The cause and effects of CGSS:

Do you remember what your dad said about you eating bread and salad at the all-you-can-eat places? “That’s how they get you!” Your dad was right. He didn’t pay $9.99 for you to load up on rabbit food. You were there to eat the meat and potatoes.

Well, a politician has been “got” the moment he buys into the idea in any way that taxation can or should take place at a different level of government than that at which the money is spent. We don’t tax just one locality to pay for the military. A federal purpose requires federal tax money be spent on it. The same logic applies to local and state purposes. The citizens of California shouldn’t be taxed to pay for roads or schools in West Virginia, or vice versa.

Everyone knows there’s no such thing as “free” money. However, seventy-five years ago in the midst of the Depression it must have seemed almost free. It’s a different world today. Now, there exists an intricate web of rules and regulations surrounding all “grant” money. How much money is actually consumed with ancillary costs associated with meeting requirements to get (or continue getting) the “free” money? Additionally, how much local control and personal liberty is lost as the price paid for accepting this “generosity?”

As an example, there exists a law, signed by George H.W. Bush, called “The Americans with Disabilities Act” (ADA). Put aside the Constitutional, ideological and ethical arguments about this law. If you receive any federal money in any way shape or form, directly or indirectly, you are affected. Guess what? Even if you don’t, you’re still affected because your local and state governments are.

How are you affected? Labor laws were changed, everywhere. Building codes were changed, everywhere. Educational requirements were changed, everywhere. Cost of government at all levels was increased, everywhere. Oh, did I happen to mention… EVERYWHERE?

How is it possible that one law can have such an effect that we are still witnessing its implementation twenty years after it was signed?

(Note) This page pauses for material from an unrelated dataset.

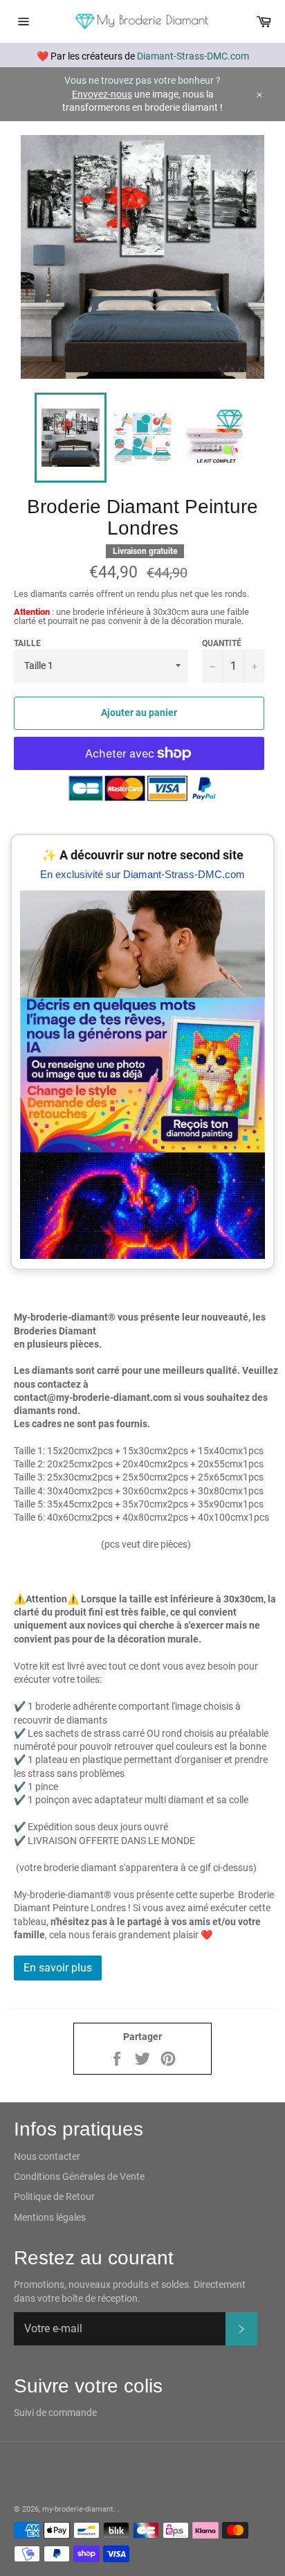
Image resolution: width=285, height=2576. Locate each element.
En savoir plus (58, 1967)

Does the federal government really have that kind of all encompassing power? Though some portion of the ADA has to do with direct federal authority, most of its provisions have to do with an indirect power, the power of the purse-strings. States and localities were told,”If you want to continue receiving money from us, you will implement these regulations, including changing your laws and codes, as we see necessary. Oh, by the way. We’ll keep watch on you, forever. You’re welcome.”

That’s how they get us. You want federal highway dollars? Sure, but change your speed limits and drinking age. You want the school lunch program and federal education money? OK, here’s a list of approved foods and your curriculum. Oh well, “He who pays the piper calls the tune,” right?

If you’re a politician and answered “yes,” you may have CGSS. Sorry you have to be reminded, but the government’s money was actually taken from somebody. Somebody is the citizens of your states. They are the ones who pay, twice. They pay, with their life, the taxes over-collected by the federal government, and then again, with their liberty and sovereignty, for a return of a portion of their own money.

So, the problem with the call for a “deep bench” for the GOP, and with career politicians in general is CGSS. Do we want more people who have bought into the notion that it’s okay for a government to buy off its people with their own money? Instead, shouldn’t we seek people who’ve lived and worked in the world outside of government? Shouldn’t we find people who understand that governments have no money of their own, who believe in the founding principles of this country? We need to elect people who know that just because they’ve done it this way for decades doesn’t make it right. We need real change, but really for real this time.